▼

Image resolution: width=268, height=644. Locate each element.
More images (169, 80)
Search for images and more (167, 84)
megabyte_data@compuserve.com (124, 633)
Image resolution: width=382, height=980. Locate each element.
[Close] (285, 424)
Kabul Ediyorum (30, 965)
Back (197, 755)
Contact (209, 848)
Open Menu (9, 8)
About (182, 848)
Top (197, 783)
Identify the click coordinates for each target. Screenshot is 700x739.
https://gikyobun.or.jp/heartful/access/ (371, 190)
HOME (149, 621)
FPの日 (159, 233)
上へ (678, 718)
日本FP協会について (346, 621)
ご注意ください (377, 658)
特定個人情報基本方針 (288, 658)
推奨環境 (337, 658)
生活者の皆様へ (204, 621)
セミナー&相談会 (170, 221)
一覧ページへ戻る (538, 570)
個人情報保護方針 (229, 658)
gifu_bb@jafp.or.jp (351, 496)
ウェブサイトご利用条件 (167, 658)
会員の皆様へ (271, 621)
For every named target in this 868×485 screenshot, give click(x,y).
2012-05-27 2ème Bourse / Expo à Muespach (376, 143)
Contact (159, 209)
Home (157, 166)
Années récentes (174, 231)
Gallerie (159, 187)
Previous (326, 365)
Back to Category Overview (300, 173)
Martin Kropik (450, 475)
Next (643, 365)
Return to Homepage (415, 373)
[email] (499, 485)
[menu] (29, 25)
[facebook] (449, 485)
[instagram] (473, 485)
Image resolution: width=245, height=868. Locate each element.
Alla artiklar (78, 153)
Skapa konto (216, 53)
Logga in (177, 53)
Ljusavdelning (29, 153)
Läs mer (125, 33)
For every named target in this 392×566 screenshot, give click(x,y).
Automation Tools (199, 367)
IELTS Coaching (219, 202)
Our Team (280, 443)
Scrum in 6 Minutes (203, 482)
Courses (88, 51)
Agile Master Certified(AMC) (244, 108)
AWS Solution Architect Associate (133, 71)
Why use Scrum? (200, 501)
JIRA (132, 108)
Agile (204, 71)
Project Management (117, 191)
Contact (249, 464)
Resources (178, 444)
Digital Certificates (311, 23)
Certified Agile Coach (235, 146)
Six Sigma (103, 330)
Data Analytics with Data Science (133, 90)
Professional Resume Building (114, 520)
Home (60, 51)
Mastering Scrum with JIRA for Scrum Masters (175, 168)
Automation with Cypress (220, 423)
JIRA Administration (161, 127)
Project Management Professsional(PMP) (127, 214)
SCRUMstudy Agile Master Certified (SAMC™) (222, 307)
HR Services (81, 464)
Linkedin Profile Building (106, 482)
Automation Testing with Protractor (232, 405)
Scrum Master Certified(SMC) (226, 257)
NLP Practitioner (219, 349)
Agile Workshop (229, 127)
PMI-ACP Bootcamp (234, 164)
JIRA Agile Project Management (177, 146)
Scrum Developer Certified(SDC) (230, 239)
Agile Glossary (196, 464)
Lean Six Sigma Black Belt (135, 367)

▲

Exercise requirements: Reproduce every line from the one containing "Back to Category Overview (300, 173)" up to and including the one containing "PMI-ACP Bootcamp (234, 164)", keeping lines without answers unchanged. Shift each answer coordinate by adding 104 to both of its numbers.

Exercise solution:
Back to Category Overview (404, 277)
Martin Kropik (554, 579)
Next (747, 469)
Return to Homepage (519, 477)
[email] (603, 589)
[menu] (133, 129)
[facebook] (553, 589)
[instagram] (577, 589)
Image resolution: width=245, height=868. Locate each element.
Alla artiklar (182, 257)
Skapa konto (320, 157)
Logga in (281, 157)
Ljusavdelning (133, 257)
Läs mer (229, 137)
For every named target in this 392×566 screenshot, give click(x,y).
Automation Tools (303, 471)
IELTS Coaching (323, 306)
Our Team (384, 547)
Scrum in 6 Minutes (307, 586)
Courses (192, 155)
Agile Master Certified(AMC) (348, 212)
AWS Solution Architect Associate (237, 175)
Why use Scrum? (304, 605)
JIRA (236, 212)
Agile (308, 175)
Project Management (221, 295)
Contact (353, 568)
Resources (282, 548)
Digital Certificates (415, 127)
Certified Agile Coach (339, 250)
Six Sigma (207, 434)
Data Analytics with Data Science (237, 194)
Professional Resume Building (218, 624)
Home (164, 155)
Mastering Scrum with JIRA for Scrum Masters (279, 272)
Automation with Cypress (324, 527)
JIRA Administration (265, 231)
Project Management Professsional(PMP) (231, 318)
SCRUMstudy Agile Master Certified (SAMC™) (326, 411)
HR Services (185, 568)
Linkedin Profile Building (210, 586)
Automation Testing with Protractor (336, 509)
Scrum Master Certified(SMC) (330, 361)
NLP Practitioner (323, 453)
Agile Workshop (333, 231)
PMI-ACP Bootcamp (338, 268)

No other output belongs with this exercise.